カテゴリ「詩集」の190件の記事 Feed

2013年11月15日 (金)

「詩集ふくい2013」

Cimg7368 福井県詩人懇話会より、「年刊 詩集ふくい2013 第29集」が届く。

 題名通り、福井県在住者を主とする、年刊アンソロジー詩集で、今回は58名66編の掲載である。

 僕はソネット「忙しい昼休み」を寄せた。

 ただし僕のアメブロ「新サスケと短歌と詩」の今年5月18日の記事(←リンクしてある)に既発表である。

 この詩集を年1回の晴れ舞台と張り切る人、同人詩誌等に属していなくてここだけが創作詩の発表の場の人もいるようだ。

 僕は2つの詩誌に属しており、ネットに創作を発表する事もできるので、「詩集ふくい」への発表は、お付き合い程度にしたい。

 新しい詩人、寡作な重鎮の発表もあって、心惹かれながら読んだのだけれども。

2013年9月13日 (金)

「ハイネ全詩集 Ⅲ」

Cimg7207 「ハイネ全詩集」全5巻より、「Ⅲ」を読みおえる。

 角川書店、1972年・刊。井上正蔵・完訳。

 今年8月7日の記事(←リンクしてある)で紹介した、「Ⅱ 新詩集」に継ぐ本である。

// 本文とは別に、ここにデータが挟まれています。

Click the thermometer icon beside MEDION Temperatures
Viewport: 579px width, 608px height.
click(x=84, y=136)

 この「Ⅲ」には、「アッタ・トロル」と「ドイツ 冬物語」が収められる。

 「アッタ・トロル」は、大道で踊りをさせられていたが、逃げ出した熊の物語である。

 以前に文庫本でか読んでいたが、今回も読んだ。

 何かの寓意である事は明らかだが、社会情勢が実感できないので、誰のどういう所を揶揄しているのか、よく判らない。

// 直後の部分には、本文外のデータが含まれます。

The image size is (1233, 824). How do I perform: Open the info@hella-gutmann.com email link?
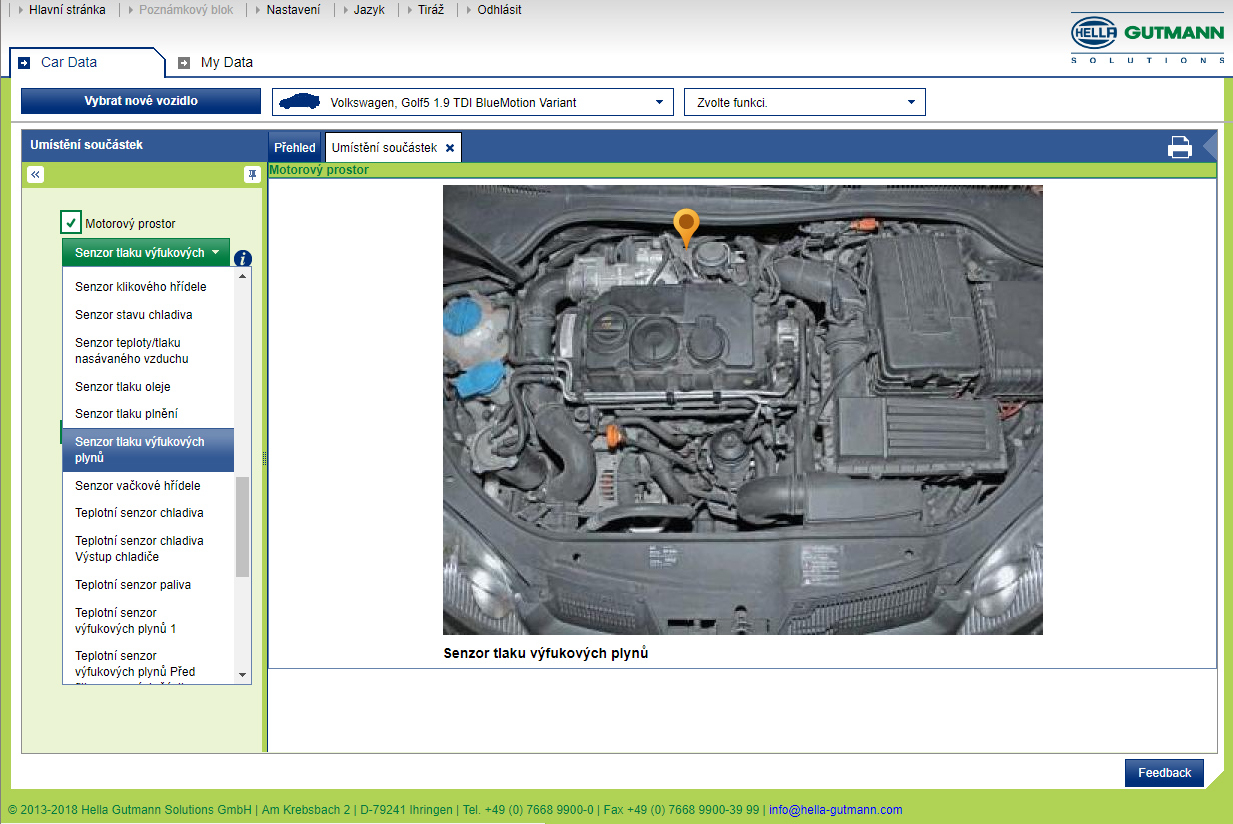coord(835,810)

 「ドイツ 冬物語」には、期待していた。故国の季節の冬と、時代の冬を重ね合せた、荘重な物語を期待したのだ。

 しかしこの篇には、フランスより13年ぶりに帰国した詩人の、故国への愛着と嫌悪が並んでいるようだ。詩人の胸中が、冬の状態だった。

 まだこのあと、「ロマンツェーロ」と「最後の詩集」の2大冊が待っている。

 

2013年9月 9日 (月)

電子書籍版「立原道造詩集」

 CDより、電子書籍版「立原道造詩集」を読みおえる。

 これは3回めであって、1回めは2011年9月22日の記事、2回目は2012年3月19日の記事(←リンクしてある)に、アップした。

 原本は、角川文庫「立原道造詩集」、1959年17版、216ページ。

 僕は今回、8回に分けて読んだ。pdf版の本を読むのに、少し慣れた。

 立原道造の詩は、ほとんどソネットであって、この本ではそのほとんどを、見開き2ページに1編ずつ載せてあって、読みやすい。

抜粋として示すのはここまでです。